## [WORK TO COMPLETE]
Please repeat, without alteration, the line containing "Instruction: Click the Plus de filtres link" and every line that follows it to the end of the entries below, and only those lines.

## [EXTRACTED MATERIAL]
^^^^^^^^

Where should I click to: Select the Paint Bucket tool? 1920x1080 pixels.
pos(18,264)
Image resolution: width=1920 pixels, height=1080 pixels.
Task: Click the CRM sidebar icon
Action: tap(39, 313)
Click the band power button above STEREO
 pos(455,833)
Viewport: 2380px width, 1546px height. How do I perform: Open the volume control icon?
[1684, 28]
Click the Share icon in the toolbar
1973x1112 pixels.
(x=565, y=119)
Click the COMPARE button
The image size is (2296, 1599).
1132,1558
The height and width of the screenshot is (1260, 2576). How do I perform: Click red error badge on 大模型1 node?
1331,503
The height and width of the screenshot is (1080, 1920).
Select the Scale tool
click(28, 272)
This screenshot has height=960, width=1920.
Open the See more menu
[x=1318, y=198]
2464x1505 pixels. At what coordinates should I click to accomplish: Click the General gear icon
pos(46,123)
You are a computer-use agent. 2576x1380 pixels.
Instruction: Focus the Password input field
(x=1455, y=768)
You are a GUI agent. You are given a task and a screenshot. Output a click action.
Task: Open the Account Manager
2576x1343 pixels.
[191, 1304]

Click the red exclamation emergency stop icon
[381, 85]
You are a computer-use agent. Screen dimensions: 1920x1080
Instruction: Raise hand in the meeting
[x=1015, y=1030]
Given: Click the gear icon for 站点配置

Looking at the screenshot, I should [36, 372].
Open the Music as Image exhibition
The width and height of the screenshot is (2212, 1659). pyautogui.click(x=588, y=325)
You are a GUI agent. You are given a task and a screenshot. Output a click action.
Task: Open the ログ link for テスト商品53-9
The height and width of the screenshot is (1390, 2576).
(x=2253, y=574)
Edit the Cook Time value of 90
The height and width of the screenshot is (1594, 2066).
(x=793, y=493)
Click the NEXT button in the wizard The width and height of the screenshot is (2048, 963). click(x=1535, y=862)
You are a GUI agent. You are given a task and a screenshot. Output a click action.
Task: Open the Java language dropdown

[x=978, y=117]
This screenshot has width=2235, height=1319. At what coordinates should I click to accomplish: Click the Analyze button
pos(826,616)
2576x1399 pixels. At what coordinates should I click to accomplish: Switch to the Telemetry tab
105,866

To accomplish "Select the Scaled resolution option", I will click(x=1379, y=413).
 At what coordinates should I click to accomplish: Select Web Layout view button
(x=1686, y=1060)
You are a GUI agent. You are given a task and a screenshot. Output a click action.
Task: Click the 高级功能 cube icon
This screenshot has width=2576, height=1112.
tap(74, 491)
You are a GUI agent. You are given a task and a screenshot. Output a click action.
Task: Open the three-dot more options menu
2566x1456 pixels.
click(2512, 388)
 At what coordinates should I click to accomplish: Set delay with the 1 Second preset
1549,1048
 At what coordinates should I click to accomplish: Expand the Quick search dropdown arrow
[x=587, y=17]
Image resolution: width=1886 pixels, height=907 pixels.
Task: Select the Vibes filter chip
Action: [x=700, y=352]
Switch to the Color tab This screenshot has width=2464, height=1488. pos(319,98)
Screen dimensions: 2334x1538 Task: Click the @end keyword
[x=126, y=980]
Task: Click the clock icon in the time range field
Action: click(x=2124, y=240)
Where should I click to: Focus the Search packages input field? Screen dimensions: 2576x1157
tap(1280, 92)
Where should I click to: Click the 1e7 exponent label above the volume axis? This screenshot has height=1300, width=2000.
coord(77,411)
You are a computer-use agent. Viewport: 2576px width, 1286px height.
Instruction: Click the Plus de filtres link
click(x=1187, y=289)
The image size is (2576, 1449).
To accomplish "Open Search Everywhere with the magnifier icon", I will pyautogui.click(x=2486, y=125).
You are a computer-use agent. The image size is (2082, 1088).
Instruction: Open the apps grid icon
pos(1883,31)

^^^^^^^^

## [SOLUTION FOR THIS TASK]
Instruction: Click the Plus de filtres link
click(x=1187, y=289)
The image size is (2576, 1449).
To accomplish "Open Search Everywhere with the magnifier icon", I will pyautogui.click(x=2486, y=125).
You are a computer-use agent. The image size is (2082, 1088).
Instruction: Open the apps grid icon
pos(1883,31)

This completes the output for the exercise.